Taylor called on the business world to simplify things when it comes to ethics and compliance. “I think it’s important to try to cut through all the noise…There’s a lot of jargon,” she said. “One of the challenges I had when I first started writing the book [was] there’s not even good words to use to describe what we’re talking about. I found it remarkable.” Taylor mentioned that when she was interviewing experts for her book, they even tried to avoid using the term “ethics,” which she sees as a problem. 

So, what is making this topic so complicated? Taylor believes lawmaking plays a role. 

“In the world we’re in today, there are two issues that jump out there,” she said. “One is that international laws are increasingly inconsistent. If you’re in compliance, you have to navigate across all these various disconnects.” 

“Also, I think the law has not become the good anchor for what it means to be an ethical business anymore,” she said. “I do think we need to think about what it means to be an ethical business and we can’t say, ‘As long as you don’t break the law, everything’s fine,’ because that clearly isn’t the case anymore.” 

“A corporation isn’t a person.” 

According to Taylor, people talk about companies like they are people, which she believes needs to stop. “We personify [corporations] and say, ‘Coca Cola did this, Salesforce did that,’ as if they’re people with a singular brain...A corporation isn’t a person, and a corporation obviously can’t operate without any regard for its context. We don’t just need new approaches and practical tools; we need new metaphors. The reality is a corporation is a system. It’s a social system. It sits in other systems. So, if there are problems with racism or a lack of women’s rights in society, obviously, they’re going to show up in corporations. Corporations sit in a nexus of social, environmental, political, other systems, so you can’t cut yourself off from that.” 

“It would be helpful for many companies today to base their ethical commitments on their impact on human beings,” Taylor added. “That certainly doesn’t address all questions, but one of the things I like about this argument is that there is a framework from human rights.” 

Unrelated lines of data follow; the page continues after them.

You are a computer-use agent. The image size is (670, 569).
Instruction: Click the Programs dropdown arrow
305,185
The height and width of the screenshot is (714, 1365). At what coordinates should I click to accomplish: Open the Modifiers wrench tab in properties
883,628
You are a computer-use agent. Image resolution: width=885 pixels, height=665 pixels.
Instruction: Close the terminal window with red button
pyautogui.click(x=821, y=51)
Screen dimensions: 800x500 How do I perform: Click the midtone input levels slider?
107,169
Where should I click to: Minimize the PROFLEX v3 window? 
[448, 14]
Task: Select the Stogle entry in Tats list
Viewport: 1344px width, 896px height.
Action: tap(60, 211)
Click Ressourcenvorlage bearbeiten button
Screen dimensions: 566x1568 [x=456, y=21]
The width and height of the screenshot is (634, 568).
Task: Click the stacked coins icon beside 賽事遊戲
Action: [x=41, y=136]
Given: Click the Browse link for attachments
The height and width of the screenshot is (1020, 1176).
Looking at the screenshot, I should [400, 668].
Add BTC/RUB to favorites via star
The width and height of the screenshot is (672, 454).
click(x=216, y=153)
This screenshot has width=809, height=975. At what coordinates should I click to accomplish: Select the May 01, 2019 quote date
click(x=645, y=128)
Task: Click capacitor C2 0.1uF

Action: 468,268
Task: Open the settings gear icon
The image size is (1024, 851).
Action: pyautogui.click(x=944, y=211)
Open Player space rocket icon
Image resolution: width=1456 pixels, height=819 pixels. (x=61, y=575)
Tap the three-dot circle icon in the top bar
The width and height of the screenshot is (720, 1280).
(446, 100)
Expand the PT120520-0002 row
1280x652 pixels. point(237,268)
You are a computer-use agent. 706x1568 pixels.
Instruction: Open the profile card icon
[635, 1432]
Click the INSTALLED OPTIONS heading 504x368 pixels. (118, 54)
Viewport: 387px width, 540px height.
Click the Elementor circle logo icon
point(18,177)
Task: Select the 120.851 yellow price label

Taylor stated that these frameworks help delineate what the role of business is and what the role of government is. “There’s a lot of rhetoric out there suggesting companies should take on all sorts of problems they can’t necessarily solve. “What I like about human rights is it provides rigor.” 

Making Ethics Less of an Eye Rolling Subject 

Taylor mentioned she likes the word “integrity,” but ethics and compliance teams overuse the term in mission statements and other organizational values. She called on organizations to be more ambitious and specific when creating value statements. Focusing on the value of what companies provide and the kinds of things they aren’t going to take on avoids the problem of “corporate overpromising,” which fuels hypocrisy between what is said and what is actually delivered. 

Meanwhile, Taylor said transparency among organizations has been treated like it’s “stealth PR.”

“We’ve got this idea that if you say something’s difficult, and you say something is a problem, and you say you haven’t gotten this totally wrapped up—that’s gonna be somehow devastating and you’re going to get sued,” she explained. “I think it’s less risky than we think it is. For the companies that go ahead and manage to do that, I think it actually builds more trust paradoxically because we’re in such a low trust environment that crowing about how you’re perfect is not the way to build more trust…We need less overpromising and more of a reality check.” 

Investing in Ethics and Compliance Programs 

She wrapped up her discussion by talking about how employees can get their organizations to invest in ethics and compliance programs. She called on senior leadership to think about ethics and compliance as a strategic function, rather than merely checking a box, and prioritize culture and human behavior as driving factors for these programs. 

“I think everyone in this room has this amazing opportunity to have a broader, more strategic lens on ethics and to reframe their role and to reframe their career in that light,” Taylor said. “I would encourage everybody to get much more comfortable with both the era of responsible business and ESG and culture and human behavior.”